═══ Auszug zum Lesen ═══

Waldgänger

Zur Eigenart unserer Zeit
gehört die Verknüpfung bedeutender Auftritte mit unbedeutenden Darstellern.

Der Waldgang ist ein 1951 erschienener Essay von Ernst Jünger. Darin geht es um die Frage:

Wie verhält sich der Mensch angesichts und innerhalb der Katastrophe?

Als Waldgänger beschreibt Jünger einen Menschen, der sich gedanklich unabhängig hält von der umgebenden Gesellschaft und zum Widerstand fähig ist, falls der jeweilige Staat ein verbrecherischer ist oder wird.

═══

**Ziel der Übung**
Wiederhole aus dem Text über den Waldgänger oben wörtlich die Stelle von „Der Waldgang ist“ bis einschließlich „innerhalb der Katastrophe?“.

═══ Bereitgestellte Einträge ═══

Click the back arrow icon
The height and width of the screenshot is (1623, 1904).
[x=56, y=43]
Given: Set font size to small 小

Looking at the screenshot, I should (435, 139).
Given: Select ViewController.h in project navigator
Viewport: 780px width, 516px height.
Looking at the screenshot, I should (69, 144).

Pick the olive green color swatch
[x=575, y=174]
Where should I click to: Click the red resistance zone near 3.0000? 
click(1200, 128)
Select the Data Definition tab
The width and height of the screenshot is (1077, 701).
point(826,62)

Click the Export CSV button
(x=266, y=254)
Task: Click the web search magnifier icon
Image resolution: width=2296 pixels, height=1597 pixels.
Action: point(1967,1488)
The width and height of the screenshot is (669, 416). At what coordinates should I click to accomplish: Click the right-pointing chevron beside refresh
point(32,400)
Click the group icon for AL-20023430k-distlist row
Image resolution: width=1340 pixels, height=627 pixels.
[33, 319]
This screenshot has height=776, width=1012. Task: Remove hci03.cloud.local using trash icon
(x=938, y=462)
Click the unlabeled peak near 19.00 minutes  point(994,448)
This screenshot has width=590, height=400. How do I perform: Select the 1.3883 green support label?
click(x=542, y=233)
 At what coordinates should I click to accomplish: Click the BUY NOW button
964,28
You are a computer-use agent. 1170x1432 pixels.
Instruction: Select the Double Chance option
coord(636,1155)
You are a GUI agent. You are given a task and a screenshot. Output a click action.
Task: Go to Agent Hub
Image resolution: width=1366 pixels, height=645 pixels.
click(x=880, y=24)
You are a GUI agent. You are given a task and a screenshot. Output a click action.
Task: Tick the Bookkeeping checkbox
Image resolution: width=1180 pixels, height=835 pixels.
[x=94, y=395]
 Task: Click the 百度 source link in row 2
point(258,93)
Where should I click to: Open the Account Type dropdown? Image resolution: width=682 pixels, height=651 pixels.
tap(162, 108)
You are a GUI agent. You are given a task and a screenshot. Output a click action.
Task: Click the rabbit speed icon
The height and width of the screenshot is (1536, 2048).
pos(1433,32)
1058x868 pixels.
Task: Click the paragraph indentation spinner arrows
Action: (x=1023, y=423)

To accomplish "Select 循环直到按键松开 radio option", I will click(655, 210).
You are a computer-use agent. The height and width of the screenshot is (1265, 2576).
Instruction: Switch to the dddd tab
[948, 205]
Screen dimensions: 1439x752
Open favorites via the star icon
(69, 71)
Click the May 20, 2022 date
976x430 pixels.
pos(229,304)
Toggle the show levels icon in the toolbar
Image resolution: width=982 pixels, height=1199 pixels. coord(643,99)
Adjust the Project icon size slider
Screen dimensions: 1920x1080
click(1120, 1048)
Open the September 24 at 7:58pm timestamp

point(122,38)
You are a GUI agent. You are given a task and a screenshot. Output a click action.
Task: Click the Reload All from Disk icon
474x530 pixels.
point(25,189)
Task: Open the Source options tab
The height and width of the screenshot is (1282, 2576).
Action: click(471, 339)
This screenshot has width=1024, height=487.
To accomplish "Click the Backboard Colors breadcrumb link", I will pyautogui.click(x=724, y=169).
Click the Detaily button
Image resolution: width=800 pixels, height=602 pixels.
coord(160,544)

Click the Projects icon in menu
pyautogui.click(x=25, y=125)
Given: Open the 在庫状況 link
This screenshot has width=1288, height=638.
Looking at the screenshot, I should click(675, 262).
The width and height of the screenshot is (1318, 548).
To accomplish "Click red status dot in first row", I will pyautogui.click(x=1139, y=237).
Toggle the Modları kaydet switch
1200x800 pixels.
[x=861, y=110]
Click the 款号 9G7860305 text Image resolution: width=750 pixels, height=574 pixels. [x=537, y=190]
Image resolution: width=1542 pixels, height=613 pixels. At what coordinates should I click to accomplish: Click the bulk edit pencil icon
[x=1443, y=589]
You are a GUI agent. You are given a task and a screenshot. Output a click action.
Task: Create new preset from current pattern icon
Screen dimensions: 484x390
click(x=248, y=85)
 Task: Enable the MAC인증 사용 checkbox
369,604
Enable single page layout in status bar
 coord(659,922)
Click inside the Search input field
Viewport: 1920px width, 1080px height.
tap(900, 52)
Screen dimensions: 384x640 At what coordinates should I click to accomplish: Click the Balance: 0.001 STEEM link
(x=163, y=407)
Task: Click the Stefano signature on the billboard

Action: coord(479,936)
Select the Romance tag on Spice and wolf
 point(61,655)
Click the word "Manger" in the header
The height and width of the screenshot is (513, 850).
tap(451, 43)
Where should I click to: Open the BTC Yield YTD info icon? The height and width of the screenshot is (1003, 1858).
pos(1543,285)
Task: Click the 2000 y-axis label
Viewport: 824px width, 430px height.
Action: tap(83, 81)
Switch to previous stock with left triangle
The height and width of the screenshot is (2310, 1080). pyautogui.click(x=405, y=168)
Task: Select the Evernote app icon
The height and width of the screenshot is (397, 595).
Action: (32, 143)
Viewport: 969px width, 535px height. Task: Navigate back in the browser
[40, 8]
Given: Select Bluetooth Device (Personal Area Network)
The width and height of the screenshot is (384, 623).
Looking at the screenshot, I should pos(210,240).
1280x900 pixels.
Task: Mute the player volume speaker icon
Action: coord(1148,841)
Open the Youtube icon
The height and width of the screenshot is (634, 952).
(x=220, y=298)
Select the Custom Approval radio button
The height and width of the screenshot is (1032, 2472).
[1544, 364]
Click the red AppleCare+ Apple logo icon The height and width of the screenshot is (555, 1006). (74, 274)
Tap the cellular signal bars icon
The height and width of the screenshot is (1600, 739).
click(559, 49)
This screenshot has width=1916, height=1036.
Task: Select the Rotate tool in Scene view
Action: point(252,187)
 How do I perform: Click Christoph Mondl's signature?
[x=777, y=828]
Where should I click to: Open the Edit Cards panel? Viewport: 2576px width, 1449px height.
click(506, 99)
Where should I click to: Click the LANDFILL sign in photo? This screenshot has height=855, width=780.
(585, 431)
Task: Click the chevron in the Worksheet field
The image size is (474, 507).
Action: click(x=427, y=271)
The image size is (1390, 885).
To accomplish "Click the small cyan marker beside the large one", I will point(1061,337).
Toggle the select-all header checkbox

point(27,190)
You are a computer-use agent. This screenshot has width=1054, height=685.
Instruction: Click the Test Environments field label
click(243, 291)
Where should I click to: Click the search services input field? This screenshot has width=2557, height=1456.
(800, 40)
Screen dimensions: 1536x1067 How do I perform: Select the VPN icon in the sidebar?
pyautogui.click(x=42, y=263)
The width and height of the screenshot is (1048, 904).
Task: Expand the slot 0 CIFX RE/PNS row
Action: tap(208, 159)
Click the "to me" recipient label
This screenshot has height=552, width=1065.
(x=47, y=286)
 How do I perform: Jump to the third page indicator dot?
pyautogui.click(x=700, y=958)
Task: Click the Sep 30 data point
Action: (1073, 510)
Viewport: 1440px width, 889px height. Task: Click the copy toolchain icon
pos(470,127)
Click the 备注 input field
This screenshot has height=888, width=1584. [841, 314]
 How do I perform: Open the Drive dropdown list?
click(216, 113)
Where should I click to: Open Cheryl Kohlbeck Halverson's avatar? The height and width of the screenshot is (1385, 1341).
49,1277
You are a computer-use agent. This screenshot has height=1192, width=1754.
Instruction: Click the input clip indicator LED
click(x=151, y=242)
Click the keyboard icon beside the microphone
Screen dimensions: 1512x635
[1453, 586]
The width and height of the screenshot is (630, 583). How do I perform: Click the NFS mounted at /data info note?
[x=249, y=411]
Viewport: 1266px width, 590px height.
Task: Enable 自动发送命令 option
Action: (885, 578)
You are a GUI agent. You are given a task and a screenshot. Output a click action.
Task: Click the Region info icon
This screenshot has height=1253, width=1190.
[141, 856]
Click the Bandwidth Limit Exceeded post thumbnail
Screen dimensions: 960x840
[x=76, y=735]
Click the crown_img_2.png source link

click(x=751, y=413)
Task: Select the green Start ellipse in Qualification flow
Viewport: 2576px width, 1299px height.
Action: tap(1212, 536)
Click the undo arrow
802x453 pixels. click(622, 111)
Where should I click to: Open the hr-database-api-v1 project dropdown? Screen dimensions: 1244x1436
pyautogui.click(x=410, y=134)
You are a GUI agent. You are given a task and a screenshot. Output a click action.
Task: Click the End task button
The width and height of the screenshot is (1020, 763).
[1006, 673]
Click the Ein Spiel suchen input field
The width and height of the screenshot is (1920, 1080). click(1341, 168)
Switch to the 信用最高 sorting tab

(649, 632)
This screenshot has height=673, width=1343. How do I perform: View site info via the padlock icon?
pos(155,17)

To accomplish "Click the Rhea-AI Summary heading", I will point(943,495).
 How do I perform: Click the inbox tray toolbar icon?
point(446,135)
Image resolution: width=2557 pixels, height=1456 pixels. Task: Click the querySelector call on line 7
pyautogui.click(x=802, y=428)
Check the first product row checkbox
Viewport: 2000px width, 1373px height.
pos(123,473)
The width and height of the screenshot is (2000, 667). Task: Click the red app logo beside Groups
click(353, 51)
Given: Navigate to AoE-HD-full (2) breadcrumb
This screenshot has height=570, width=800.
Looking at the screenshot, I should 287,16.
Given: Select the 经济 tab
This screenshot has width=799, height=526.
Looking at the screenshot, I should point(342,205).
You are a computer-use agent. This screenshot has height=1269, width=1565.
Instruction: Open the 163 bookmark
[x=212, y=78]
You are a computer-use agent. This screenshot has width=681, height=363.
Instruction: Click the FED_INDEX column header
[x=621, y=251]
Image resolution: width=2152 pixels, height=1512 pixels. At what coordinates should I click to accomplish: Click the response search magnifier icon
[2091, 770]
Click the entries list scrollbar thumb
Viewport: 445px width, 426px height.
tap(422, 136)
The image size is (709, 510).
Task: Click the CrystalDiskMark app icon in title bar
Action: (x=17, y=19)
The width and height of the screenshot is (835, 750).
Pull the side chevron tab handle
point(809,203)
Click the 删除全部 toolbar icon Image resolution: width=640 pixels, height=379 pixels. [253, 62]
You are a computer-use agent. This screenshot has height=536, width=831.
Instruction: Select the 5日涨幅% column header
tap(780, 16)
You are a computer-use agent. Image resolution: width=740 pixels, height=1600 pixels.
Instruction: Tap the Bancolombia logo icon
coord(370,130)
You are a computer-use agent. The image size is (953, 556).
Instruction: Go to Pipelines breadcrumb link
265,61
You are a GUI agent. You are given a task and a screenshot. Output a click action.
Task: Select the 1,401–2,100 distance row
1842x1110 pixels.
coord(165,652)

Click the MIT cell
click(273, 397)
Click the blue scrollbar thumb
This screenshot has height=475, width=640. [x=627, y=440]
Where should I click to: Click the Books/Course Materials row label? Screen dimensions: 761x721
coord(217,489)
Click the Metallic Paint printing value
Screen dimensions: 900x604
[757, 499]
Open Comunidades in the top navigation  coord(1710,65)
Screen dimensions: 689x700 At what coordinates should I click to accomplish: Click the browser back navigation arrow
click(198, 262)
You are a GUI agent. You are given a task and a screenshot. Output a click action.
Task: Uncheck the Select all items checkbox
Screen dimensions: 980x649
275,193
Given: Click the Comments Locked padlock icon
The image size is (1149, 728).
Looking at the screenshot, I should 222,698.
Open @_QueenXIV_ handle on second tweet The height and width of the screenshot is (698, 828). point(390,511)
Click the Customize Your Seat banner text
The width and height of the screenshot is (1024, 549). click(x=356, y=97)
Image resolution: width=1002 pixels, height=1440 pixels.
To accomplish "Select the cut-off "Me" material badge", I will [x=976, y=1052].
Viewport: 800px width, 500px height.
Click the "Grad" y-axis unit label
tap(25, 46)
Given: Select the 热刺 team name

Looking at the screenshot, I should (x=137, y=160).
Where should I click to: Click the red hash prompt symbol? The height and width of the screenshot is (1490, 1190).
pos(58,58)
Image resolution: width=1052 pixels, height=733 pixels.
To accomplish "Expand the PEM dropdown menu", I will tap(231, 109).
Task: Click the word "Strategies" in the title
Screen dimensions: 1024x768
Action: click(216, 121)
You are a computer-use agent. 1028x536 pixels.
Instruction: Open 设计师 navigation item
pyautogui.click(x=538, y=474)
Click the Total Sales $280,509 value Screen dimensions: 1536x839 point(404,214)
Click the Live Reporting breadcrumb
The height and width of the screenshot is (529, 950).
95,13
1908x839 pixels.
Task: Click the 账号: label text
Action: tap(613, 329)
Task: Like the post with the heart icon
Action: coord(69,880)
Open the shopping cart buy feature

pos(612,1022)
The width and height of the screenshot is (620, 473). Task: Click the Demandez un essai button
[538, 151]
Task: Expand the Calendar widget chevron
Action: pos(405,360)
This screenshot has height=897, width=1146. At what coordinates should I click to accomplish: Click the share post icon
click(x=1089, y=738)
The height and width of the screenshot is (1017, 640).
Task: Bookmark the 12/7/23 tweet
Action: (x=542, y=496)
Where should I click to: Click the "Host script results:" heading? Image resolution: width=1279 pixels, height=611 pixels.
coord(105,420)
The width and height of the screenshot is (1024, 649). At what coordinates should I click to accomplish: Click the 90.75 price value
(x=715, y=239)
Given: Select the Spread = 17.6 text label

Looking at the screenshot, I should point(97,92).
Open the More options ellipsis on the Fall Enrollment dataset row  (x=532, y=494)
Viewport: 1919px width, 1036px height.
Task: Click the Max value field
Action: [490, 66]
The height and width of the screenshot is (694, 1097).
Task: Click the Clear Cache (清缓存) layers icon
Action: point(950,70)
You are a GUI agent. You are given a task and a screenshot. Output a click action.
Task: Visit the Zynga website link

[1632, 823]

═══

**Ausgabe**
Der Waldgang ist ein 1951 erschienener Essay von Ernst Jünger. Darin geht es um die Frage:

Wie verhält sich der Mensch angesichts und innerhalb der Katastrophe?